A questão da interracialidade passou a integrar a trama. Em Depois do ensaio, Nora, Persona, o público assiste a três peças, uma na sequência da outra. A experiência tem a duração total de 3h40 com um intervalo de 20 minutos. Embora a articulação dos textos não seja imediata, Azevedo realiza uma combinação de trajetórias, fazendo com que uma fábula vá se desdobrando na outra, com pequenas adaptações que dão a ver a atualidade do material.
Para saber mais sobre o processo de criação do espetáculo e os pressupostos que guiaram a encenação, o co-editor-chefe do Quarta Parede, Márcio Andrade, bateu um papo com o encenador José Fernando Peixoto de Azevedo.
Você possui uma trajetória atravessada pelo cinema, dramaturgia e pela pesquisa/docência. Como foi seu encontro com essas linguagens e práticas e como elas foram dialogando e se complementando na tua trajetória?
A pergunta sugere um certo balanço de trajetória, algo que tem se apresentado para mim, de maneira decisiva, às vésperas dos cinquenta anos – o que, para um homem negro, gay, que vem da periferia e que cresceu com o assombro da morte do pai ainda jovem (aos 39 anos por AVC), tem força de sobrevida. Eu narro no texto para o programa da peça a coincidência de coisas que foram tomando os últimos dias de ensaios de Depois do Ensaio, Nora, Persona.
Umas dores de cabeça, duas idas ao Pronto Socorro, até que um formigamento ligou o sinal de alarme e a suspeita de um AVC. No final, o AVC foi evitado, a pressão se ajustando e a descoberta de uma cefaleia em salvas. A coisa não tem cura, a dor atormenta um tanto e tudo o que se pode fazer é tentar evitá-la.

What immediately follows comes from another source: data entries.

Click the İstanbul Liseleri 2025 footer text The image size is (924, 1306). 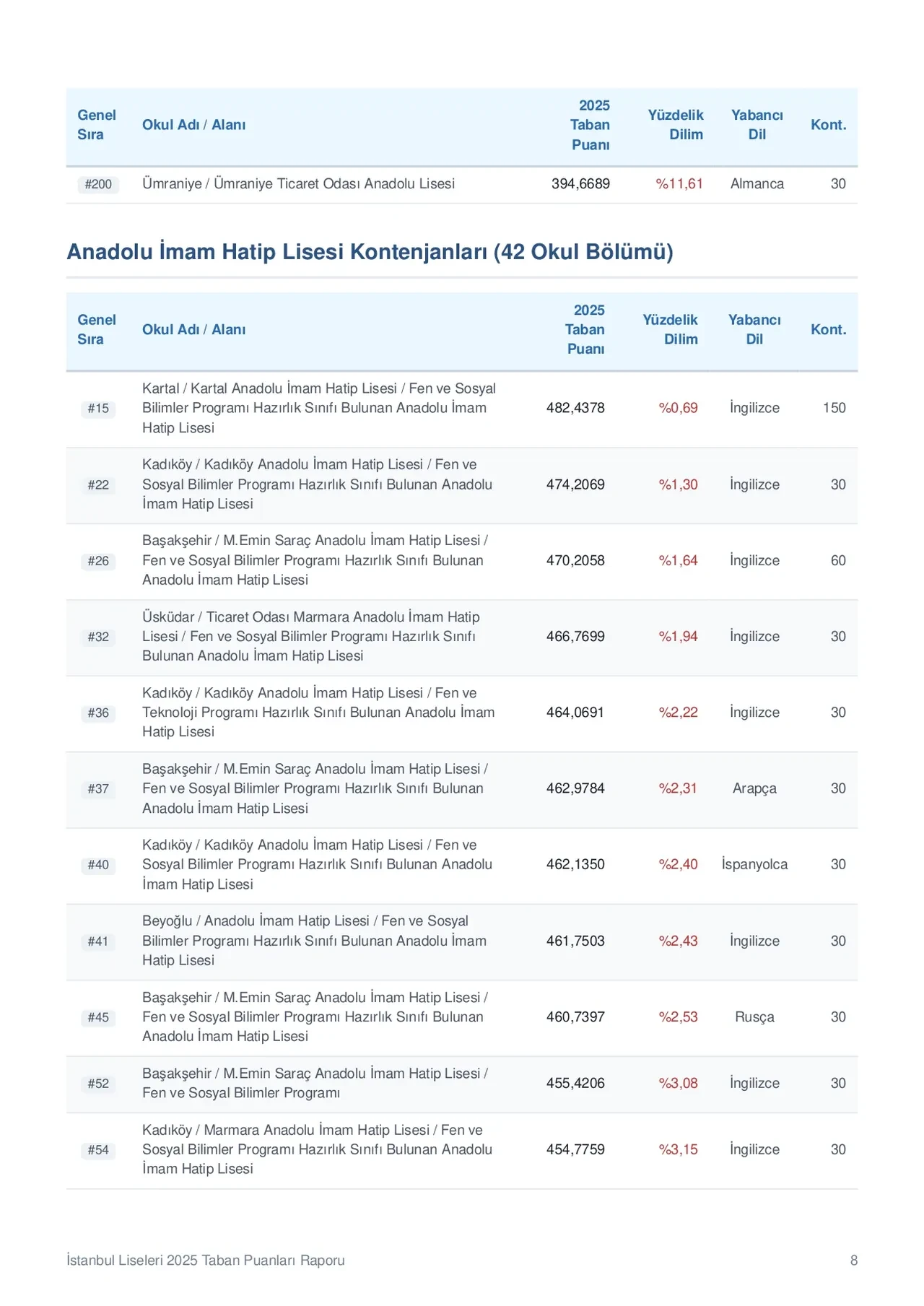pyautogui.click(x=206, y=1260)
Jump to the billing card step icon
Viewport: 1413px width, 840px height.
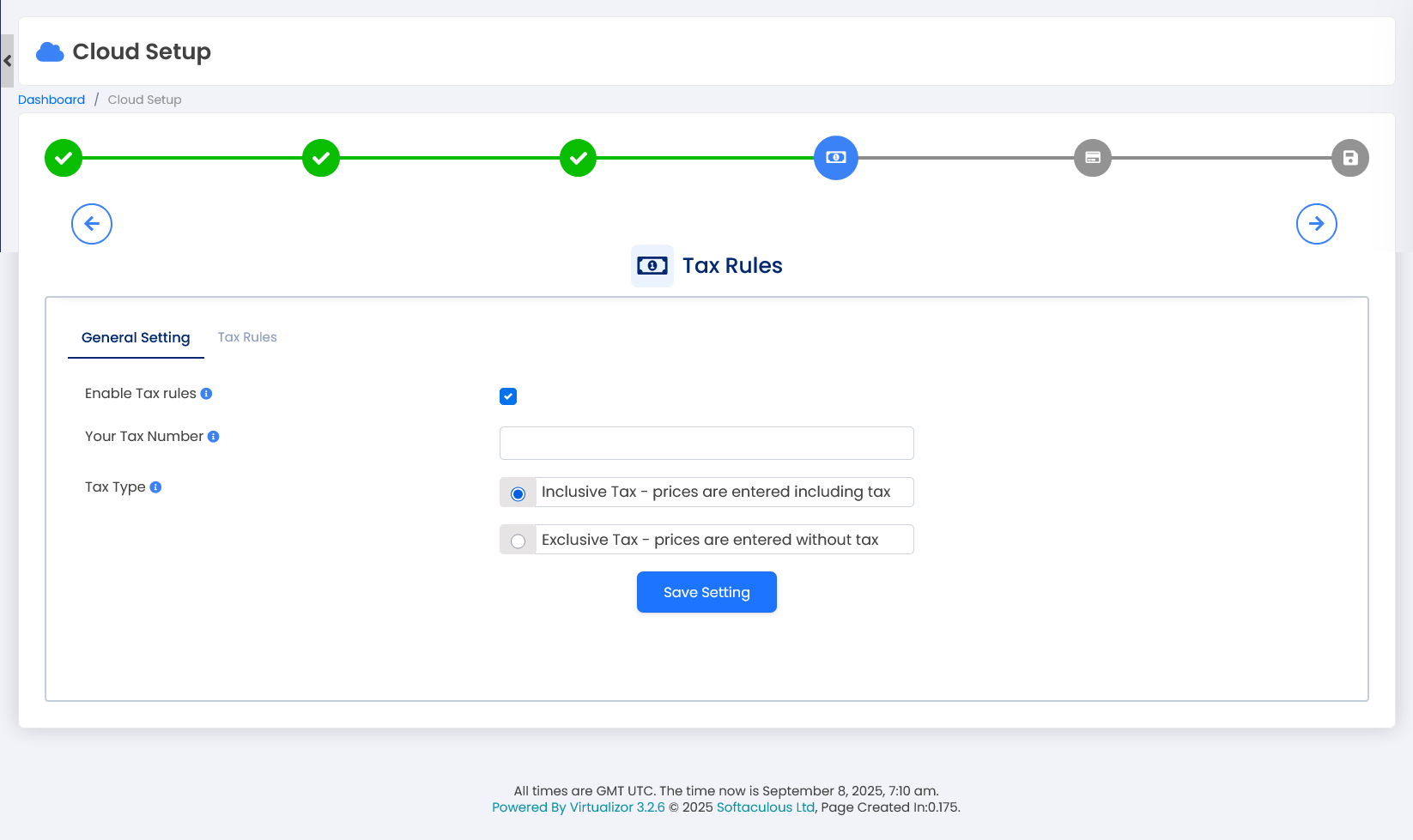click(1093, 158)
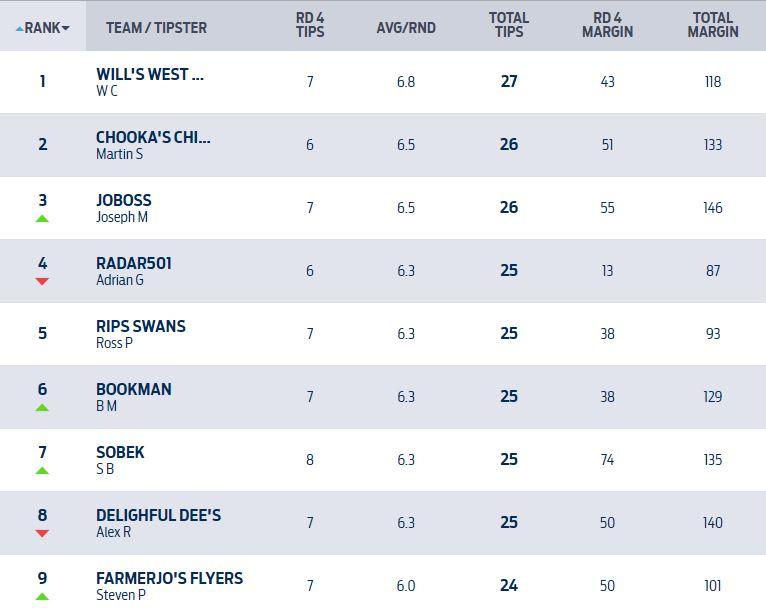Click the red down arrow under rank 8
Image resolution: width=766 pixels, height=615 pixels.
[x=42, y=533]
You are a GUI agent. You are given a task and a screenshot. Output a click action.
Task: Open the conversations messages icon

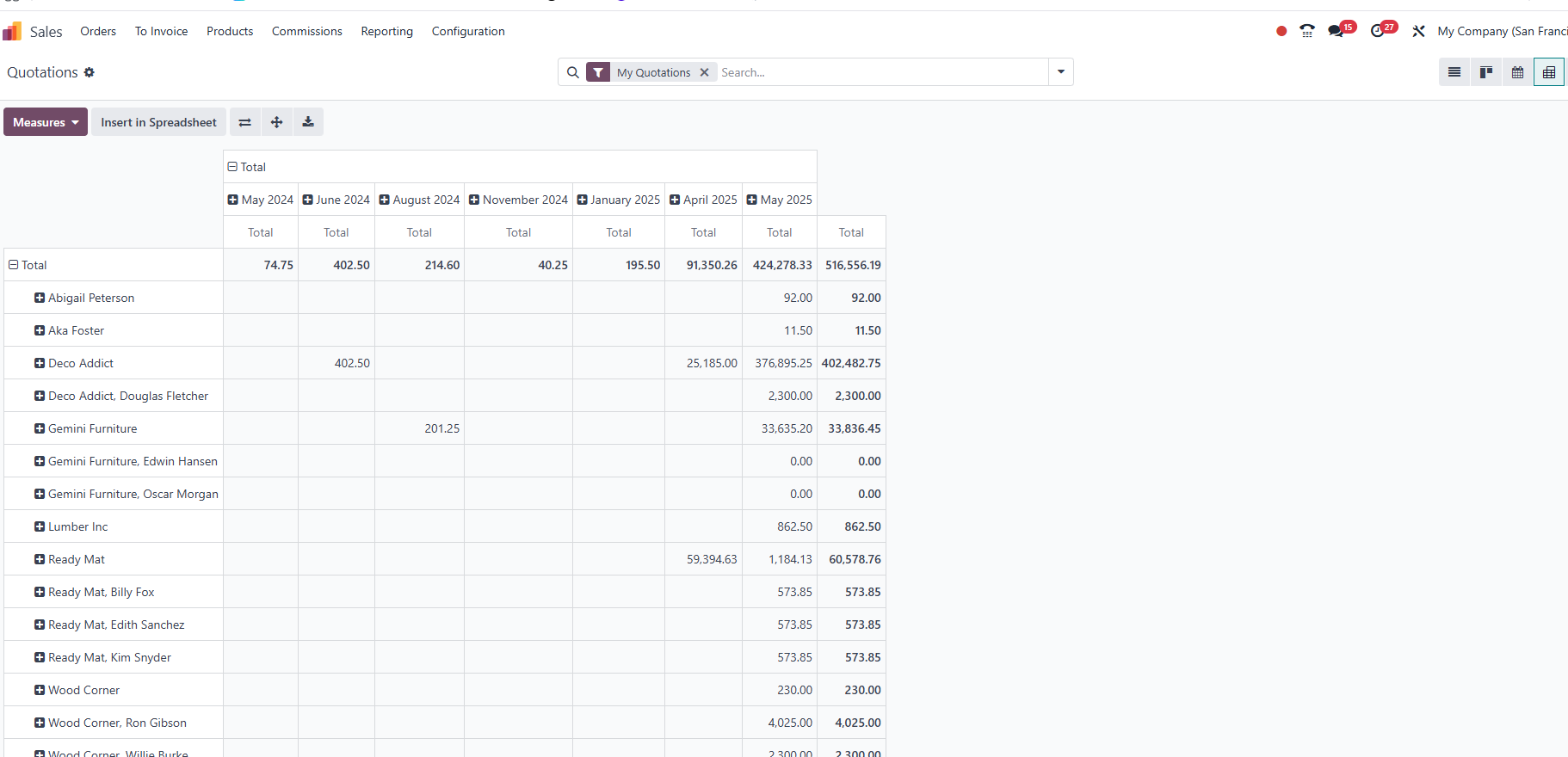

Quando vem, só o oxigênio, se a tempo, ameniza. No acompanhamento, durante o período de internação, o neurologista se apresenta: Dr. Ibsen. Acho que essa história guarda um pouco de como as coisas acontecem, de como os encontros se dão. Teatro, filosofia, cinema são coisas que se misturam pra mim, sem que eu saiba estabelecer uma ordem, senão circunstancial, ao modo como se impõem a cada momento em meu trabalho.
Primeiro o teatro, ainda no Campo Limpo, na adolescência nos anos 1980. Depois, a curiosidade pelos livros de filosofia e o fascínio pelo cinema. Uma faculdade inacabada de cinema e a filosofia se impondo até o doutorado, enquanto o teatro ia ganhando forma, se desdobrando em grupo (o Teatro de Narradores, que durou quase vinte anos) e absorvendo o cinema como elemento na cena. Era um outro Brasil, um outro planeta, e o desmanche neoliberal começava a desenhar as imagens de fim de mundo que agora se confundem com o mundo.
Como foi o seu encontro com o cinema de Bergman e com a dramaturgia de Ibsen que conduziu à faísca de Depois do ensaio, Nora, Persona? O que te transparecia no cotejamento entre os trabalhos de ambos que você percebia como possibilidade de se expressar?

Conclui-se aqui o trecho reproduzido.